Content starts

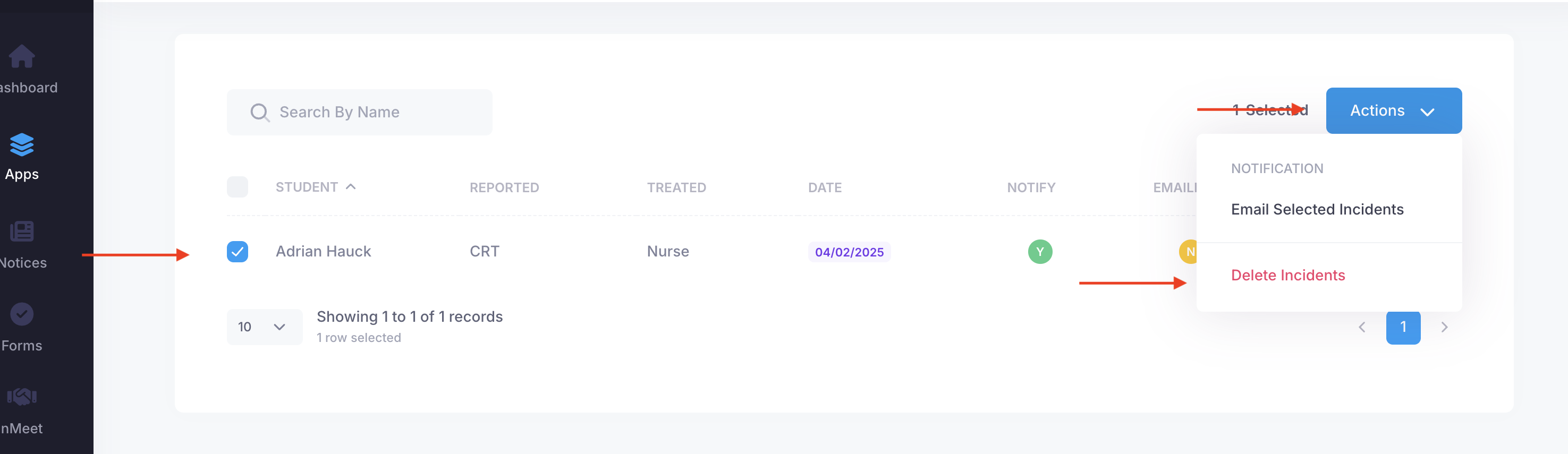Open the Dashboard home icon
Viewport: 1568px width, 454px height.
[x=22, y=57]
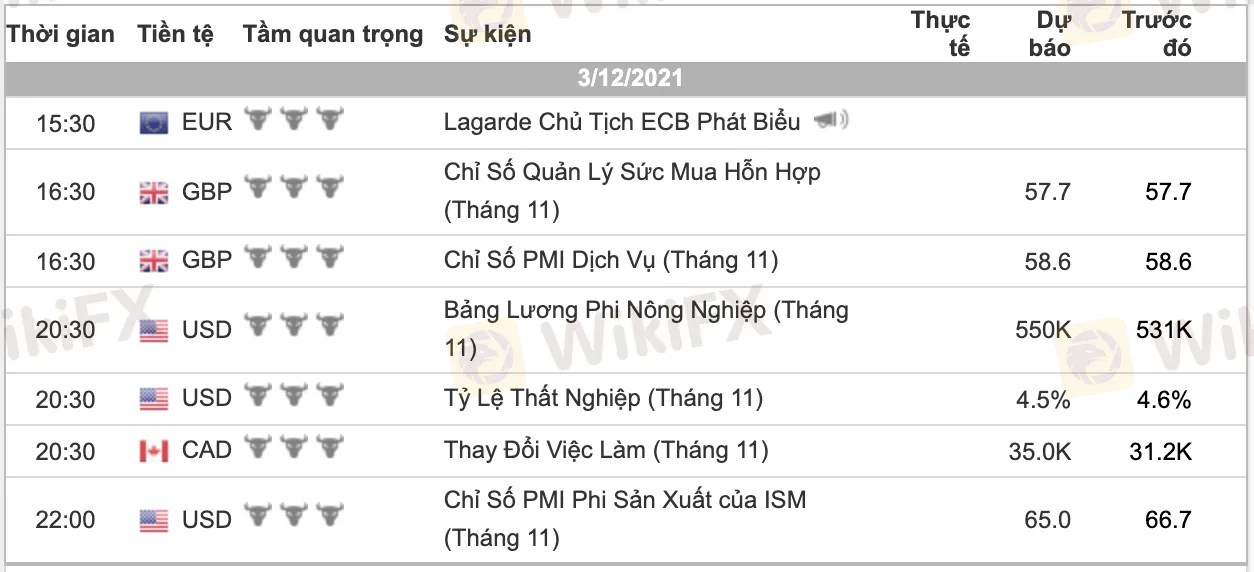Open Tỷ Lệ Thất Nghiệp event
The width and height of the screenshot is (1254, 572).
tap(603, 399)
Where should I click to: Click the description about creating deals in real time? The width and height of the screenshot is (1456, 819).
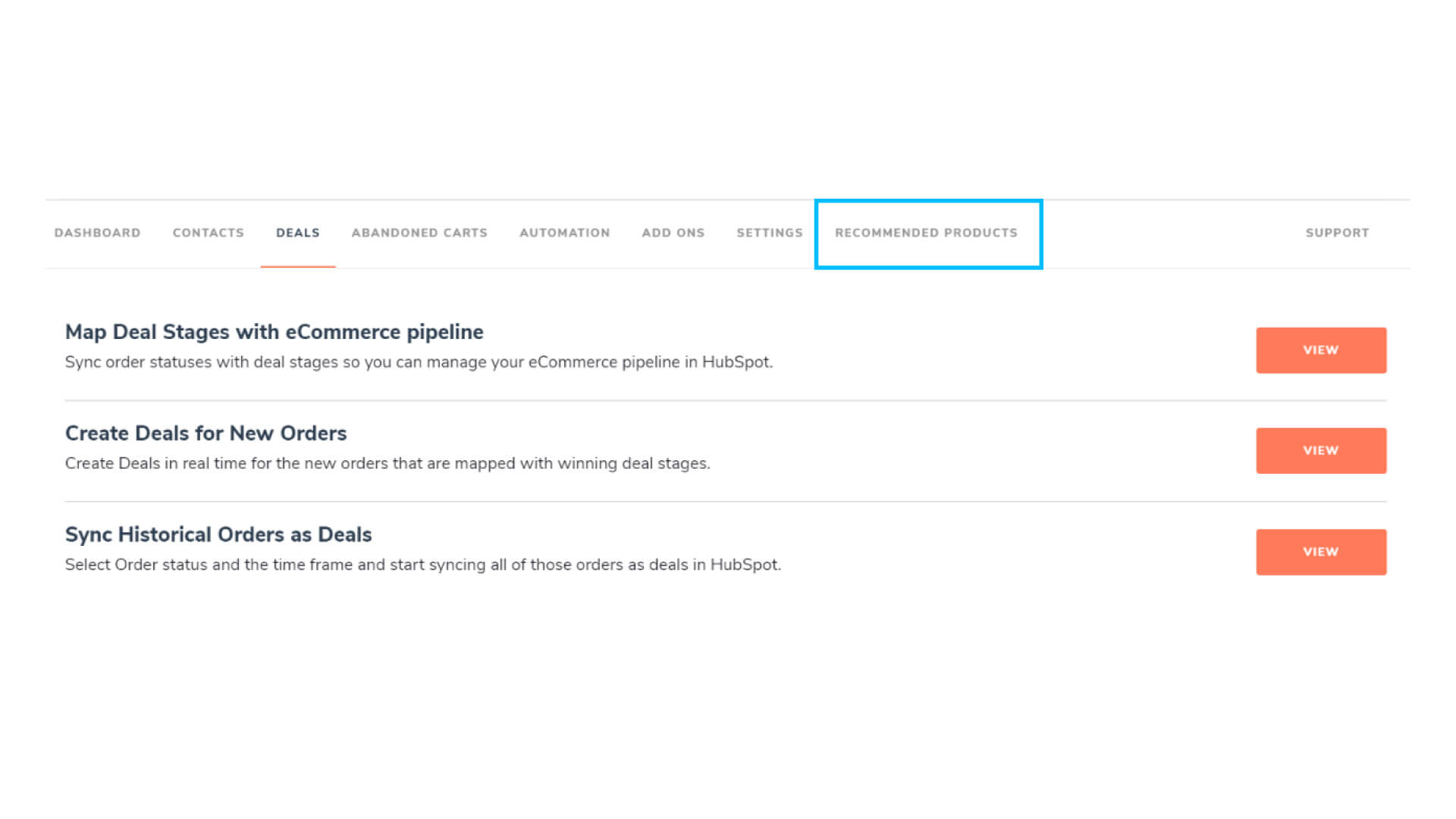tap(388, 463)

Content ends

■ **WORK TO BE COMPLETED**
The output should be the lines from the one with "Where should I" through the end of the material above, both ends included, printed exactly and nothing else. Drop the pictures.

■ **ANSWER BELOW**
Where should I click to: Click the description about creating deals in real time? The width and height of the screenshot is (1456, 819).
tap(388, 463)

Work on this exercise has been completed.